Margins and EBITDA expand as STRT transformation accelerates
Gross profit reached $25.4 million, supported by $3 million in foreign exchange gains, $1.7 million in tooling gains, $1.3 million of restructuring savings, and strategic pricing actions. EBITDA margin for the full year rose to 7.7%, a 220 basis point improvement, despite $1.6 million in net tariff headwinds and elevated Mexican labor costs. Management targets steady progress toward low teen EBITDA margins over time.

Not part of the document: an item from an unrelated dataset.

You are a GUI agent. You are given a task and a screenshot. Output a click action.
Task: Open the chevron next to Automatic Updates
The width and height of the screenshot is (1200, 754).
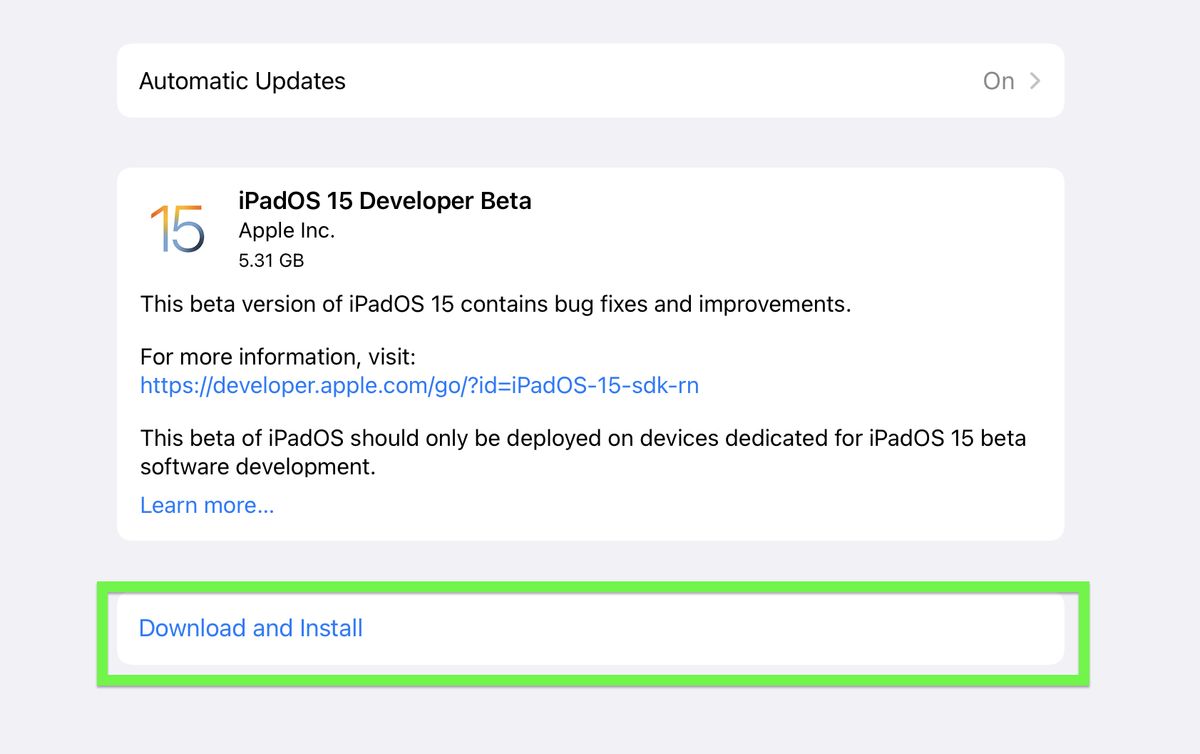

"Fourth quarter gross profit increased to $25.4 million and gross margin expanded by 370 basis points to 16.7%. Gross profit improvement was the result of a $3 million benefit from a stronger U.S. Dollar, strategic pricing actions, $1.7 million in tooling gains, higher production volumes, and $1.3 million of restructuring savings. These gains more than offset $1.6 million of net tariff expenses stemming from recent changes in U.S. Trade policy and higher labor costs in Mexico, albeit on a lower headcount. Based on the currently enacted tariff rates, we estimate that the annual cost increase is between $5 million to $7 million before any mitigation efforts. However, we have taken steps to change our logistic routes, review our supply chain, and implement price increases or tariff recoveries from customers. Our tariff mitigation efforts have continued after our fiscal year end, and as of today, we have line of sight to recover the majority of the cost. But the recovery of tariff costs will lag the associated expenses."
-- Matthew Pauley, Vice President and CFO
Management's proactive cost actions and pricing power are enabling margin expansion despite external inflationary and tariff pressures, supporting the investment case for sustainable profitability improvements even in challenging industry cycles.
STRT pivots portfolio to digital and power access products
The company streamlined operations with a 15% headcount reduction and redirected engineering investment away from legacy switch products amid declining vehicle content and intensifying competition. New leadership hires in operations and supply chain underpin a sharper focus on digital key and power access lines, positioning the business for secular growth opportunities.
"We had some products, really our switch product line, and when we look at that market, there's less and less switches in the vehicle today. It's already a crowded market. We have other areas of our business like our power access products and our digital key fob that we feel we have a lot of opportunity. So we're still supporting our customers that we have in production, but we're really refocusing our engineering efforts around those products that we feel have more growth and provide more value to our customers."
-- Jennifer Slater, President and CEO
This portfolio refocus supports long-term top-line growth, higher margins, and a stronger competitive position aligned with evolving original equipment manufacturer (OEM) demand and vehicle technology trends.
Record cash build bolsters capital flexibility; return to normalized levels expected
Fiscal 2025 delivered $71.7 million in operating cash flow—a company record—driven by improved earnings and significant one-time items, including $5 million in value-added tax (VAT) recoveries from Mexico, disciplined working capital reduction from roughly 22% of sales at the beginning of the year to a little over 16% at the end, and inventory drawdowns. Year-end cash stood at $84.6 million, with $52 million in untapped credit capacity.
"We delivered $71 million of cash from operations. I'd say about half of that is kind of the normal, and the other half was kind of recovery of some preproduction balances, which we reduced by about 50% during the year. And then also a $25 million reduction in working capital, which I'd categorize that as kind of low-hanging fruit. So, you know, I'm encouraged by the efforts the team has made around our working capital. At the beginning of the year, it was roughly 22% of our sales. And at the end of the year here, it's a little over 16%. We've stated kind of our longer-term target around primary working capital, that being, you know, receivables, inventory, and payables is 15%. So we've made a nice move here, in the fiscal year."
-- Matthew Pauley, Vice President and CFO
While the cash-rich position creates optionality for investment or future shareholder returns, fiscal 2026 cash generation is expected to revert to more sustainable levels as management exhausts one-time working capital actions.
Looking Ahead
Management guided for flat to slightly down fiscal 2026 revenue, tracking projected 5% to 6% declines in North American OEM volumes, with margin tailwinds from $8 million in implemented price increases partially offset by rising Mexican labor costs. The company reaffirmed long-term margin goals of 18% to 20% gross margin and low teen EBITDA margin, emphasizing ongoing operational, portfolio, and working capital improvements. No new share repurchase or M&A activity is planned until greater business predictability is achieved; capital remains allocated to organic growth and transformation initiatives.